A recent article discusses how humans may estimate the value of choices (1). Alternatives taken provide feedback that allows the decision-maker to assign a value for that alternative for future decisions. However, this also results in a likely biased low value for the alternative choice, not taken. No feedback can exist for this counterfactual and the decision-maker has to simply inverse the outcomes she observes from the alternative selected. This is reasonably intuitive but experiments also indicate that the duration and complexity of the decision do not affect this process. Human decision-making in the presence of multiple choices simply reinforce outcomes based on the feedback that is observable.
There could be multiple extensions to this experimental setup. First, in repeated independent decisions, one could ask how long it takes to reverse this apparent reinforcement effect. That’s to say, if the choice is binary, yes/no, and in the first instance, the user picked yes and got a positive outcome (by random), how many repeated experiments with negative outcomes for the yes choice does it take for the decision-maker to neutralize the expectation of superiority for that choice? Evolution may have introduced a quirk into the brain for only a positive outcome for the choice selected (such as avoiding the location of a predator) allows repetition and a negative outcome at any point in the chain will simply terminate the decision-maker. Financial market trading data may provide rich fodder for such an analysis.
Second, if the repeated experiments are not independent but rather related to each other, how does the user value sequential decisions that progress over time that do not allow backtracking? If decisions are path dependent, the stated process may bias decision-makers in a direction that can be shown to be suboptimal mathematically. Sequential business decision making often show this feature that systematically leads the decision-maker to the wrong path based on previous outcomes. Assigning an ex. ante probability to the observed outcome may alleviate this bias.
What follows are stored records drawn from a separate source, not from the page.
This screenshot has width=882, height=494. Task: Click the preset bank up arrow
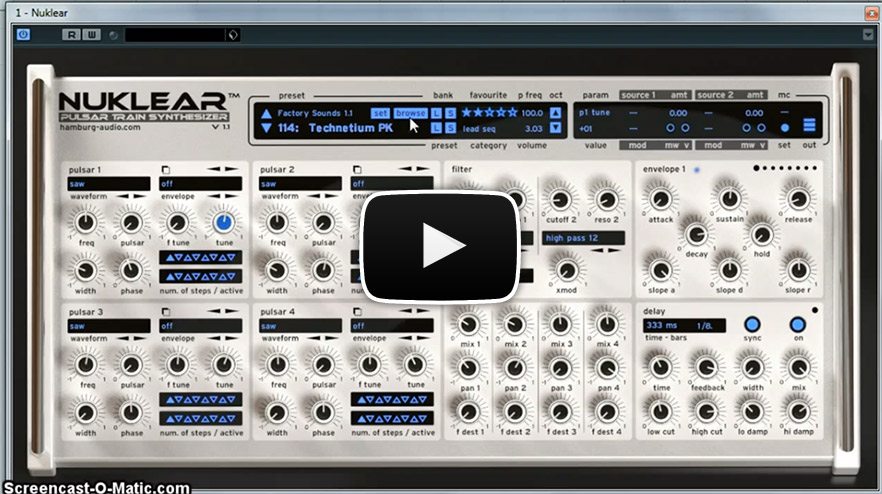pos(266,113)
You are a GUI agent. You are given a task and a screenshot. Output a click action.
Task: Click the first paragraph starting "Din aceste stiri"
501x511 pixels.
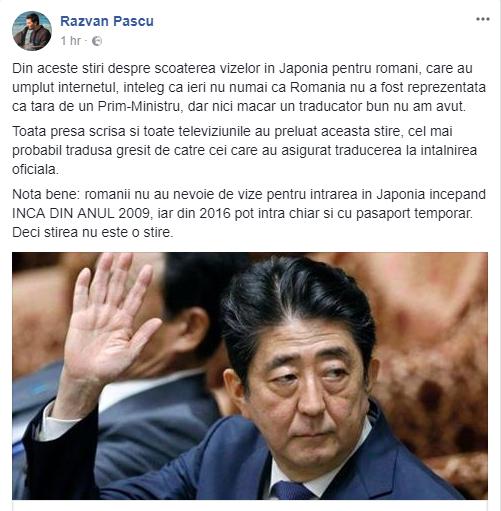pyautogui.click(x=249, y=87)
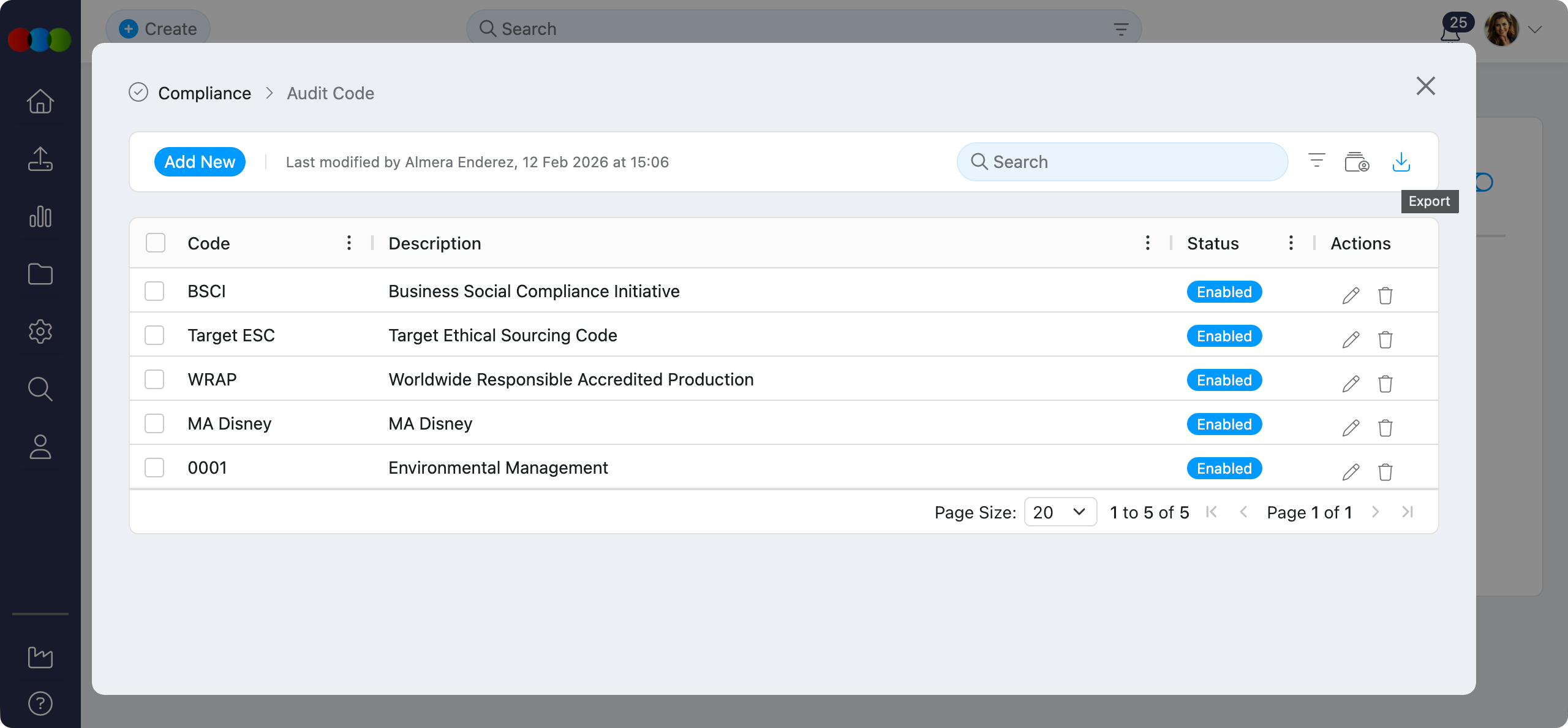Click the Add New button

point(200,162)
Finally, this is also important for societal decision-making. If society and policy-makers took a decision, let’s say in the presence of a pandemic with multiple policy choices, the feedback available is only for the choice taken, such as social distancing and vaccination. If such decisions have had some negative outcomes, society is going to automatically value the alternatives higher, even though such an experiment is not run. This understanding has policy implications and may need to be studied broadly.
Assigning a value to the counterfactual is not possible. Using the inverse of the outcomes of the option taken appears programmatic for the human brain. This is likely suboptimal in most cases.